The prior analyses are based on internal technological, valuation, and cyclical logic within the crypto system, while this chapter addresses a question at a different level: How will the pricing power, asset attributes, and risk structure of ETH change as it is progressively incorporated into the traditional financial system, no longer solely priced by crypto-native capital? The institutional second curve is not merely an extension of existing logic but is an exogenous force re-defining Ethereum:

· Changes in Asset Attributes (Beta → Carry): Spot ETH ETFs address compliance and custody issues, fundamentally still exposing prices; whereas the future advancement of Staking ETFs brings on-chain yields into institutional frameworks through compliant vehicles for the first time. ETH thus transitions from "a high-volatility, zero-yield asset" to "a yield-generating allocative asset," expanding potential buyers from trading funds to pensions, insurance, and long-term accounts that are sensitive to yield and duration.

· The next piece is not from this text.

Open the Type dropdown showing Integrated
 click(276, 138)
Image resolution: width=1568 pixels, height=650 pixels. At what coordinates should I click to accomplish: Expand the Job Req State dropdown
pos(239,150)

· Changes in Usage Models (Holding → Using): If institutions no longer view ETH merely as a tradeable asset but start using it as a basis for settlement and collateral. Whether through JPMorgan's tokenized funds or compliant stablecoin and RWA deployments on Ethereum, this shows that demand for ETH is shifting from "holding demand" to "operational demand" — institutions not only hold ETH but utilize it for settlements, clearings, and risk management on it.

· Changes in Tail Risk (Uncertainty → Pricing): As the regulatory framework for stablecoins (such as the GENIUS Act) gradually solidifies in the future, along with enhancements in the transparency of Ethereum's roadmap and governance, the regulatory and technological uncertainties most sensitive to institutions are being systematically compressed, indicating that uncertainty is starting to be priced in rather than avoided.

The so-called "institutional second curve" represents a change in the nature of demand, providing a real demand source for the valuation logic of "security settlement layer + currency attributes," driving ETH from a speculation-driven asset to a foundational asset that simultaneously carries allocative and functional demands.

Conclusion: Value Anchoring in the Darkest Hour

In the past week, the industry has undergone drastic deleveraging, with market sentiment dropping to freezing temperatures; this is undoubtedly the "darkest hour" of the crypto world. Pessimism is spreading among practitioners, and as the asset most representative of the spirit of crypto, Ethereum is also at the eye of the storm of controversy.

However, as rational observers, we need to penetrate through the fog of panic: what Ethereum is currently experiencing is not a "collapse of value," but a profound "shift in pricing anchors." As L1 expansion directly proceeds, L2 is redefined as a spectrum of networks with different trust levels, and protocol income actively gives way to system security and neutrality, the pricing logic of ETH has structurally shifted to "security settlement layer + native currency attributes."

In a backdrop of high macro real interest rates, liquidity not yet loosened, and on-chain growth options not yet allowed to be priced by the market, ETH's price naturally converges to a structurally valued range supported by settlement certainty, verifiable yields, and institutional consensus. This range is not an emotional bottom; rather, it is the value center after stripping away platform growth premiums.

As long-term builders of the Ethereum ecosystem, we refuse to be "blind bulls" for ETH. We hope to cautiously argue our predictions, relying on rigorous logical frameworks: only when macro liquidity, risk appetite, and network effects simultaneously meet the trigger conditions of market states will higher valuations be reassessed by the market.

Therefore, for long-term investors, the key question now is no longer anxiously asking, "Can Ethereum still rise?" but to clearly recognize - under the current environment, what layer of core value are we buying at "floor price"?